• **Source passage**:
This story is part of a Long Beach Post multi-part series, “Close to Home: How climate change is shaping the future of Long Beach.” For the full series, click here.
The slow-moving disaster of sea level rise is a problem that’s out of the price range for most residents of Long Beach.
In the 90803 ZIP code—which includes Naples, Belmont Shore and the Peninsula—the median home costs nearly $900,000. But large swaths of the area will soon be underwater, with predictions that a rapidly warming ocean will rise 6 to 22 inches by 2050 and as much 6 feet by 2100.
It will be even worse in the event of a 100-year storm or higher-than-average tides.
“There is a lot of risk for the Belmont Shore area,” said Kristina Dahl, a climate scientist for the Union of Concerned Scientists and co-author of the 2018 report, “Underwater: Rising Seas, Chronic Floods, and the Implications for US Coastal Real Estate.”
That risk is especially acute on the Peninsula, which is a reclaimed estuary, said Patrick Barnard, a coastal geologist with USGS Pacific Coastal and Marine Science Center in Santa Cruz.
“When I look at the state, that area really stands out: the Peninsula, Belmont Shore, Naples and the cities in Orange County—Seal Beach, Sunset Beach,” he said. “They’re all very vulnerable to sea level rise.”

• **Record list**:
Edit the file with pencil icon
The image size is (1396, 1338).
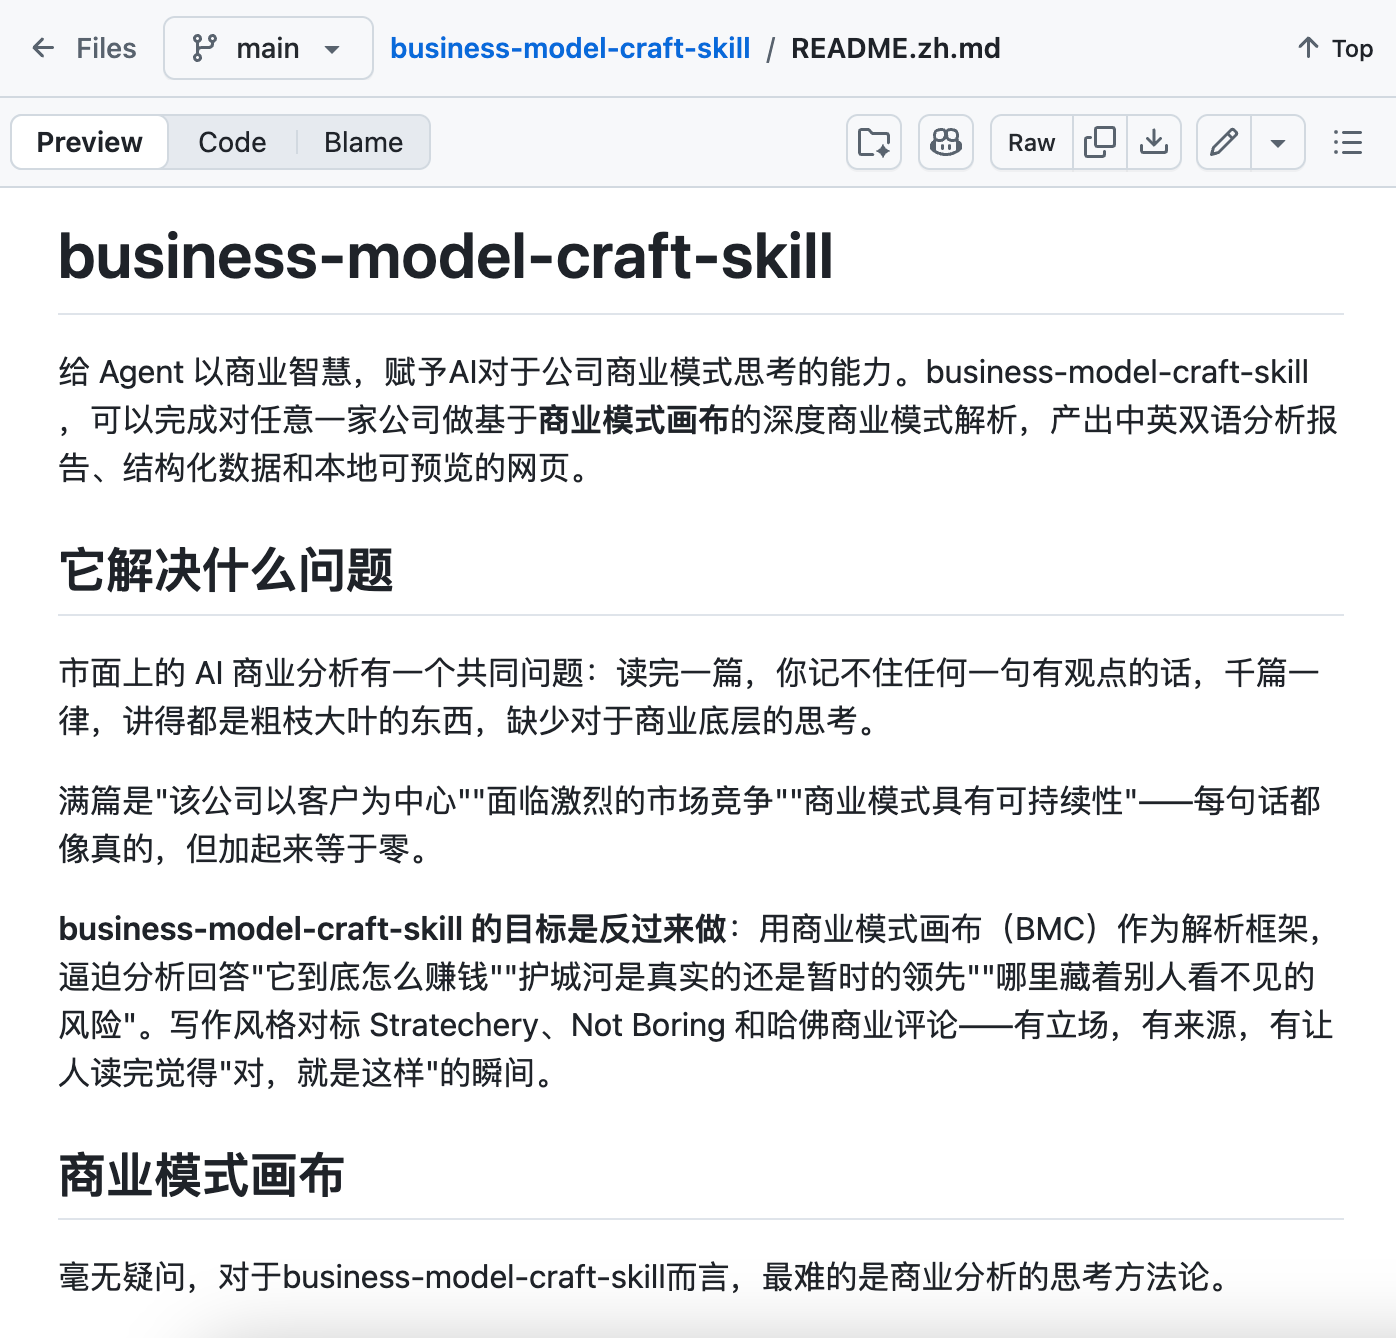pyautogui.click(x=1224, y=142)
---
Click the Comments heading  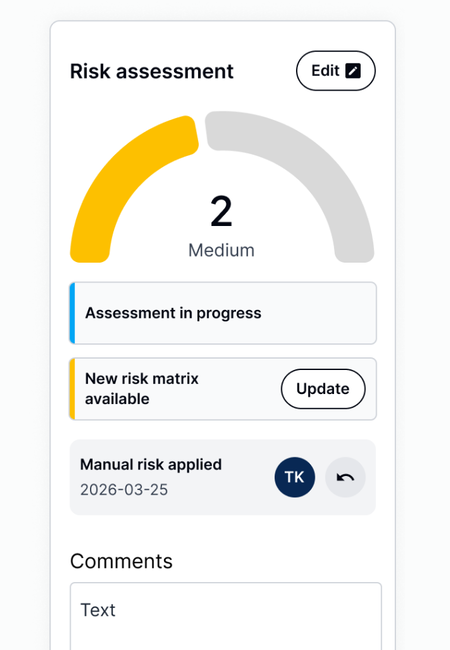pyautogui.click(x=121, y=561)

• **What is expected**: In the Long Beach article above, rewrite the paragraph that begins "In the 90803 ZIP code" as a short bulleted list that keeps its main facts.

• **Solution to this problem**:
- The 90803 ZIP code includes Naples, Belmont Shore and the Peninsula.
- The median home there costs nearly $900,000.
- Large swaths of the area will soon be underwater.
- A rapidly warming ocean is predicted to rise 6 to 22 inches by 2050 and up to 6 feet by 2100.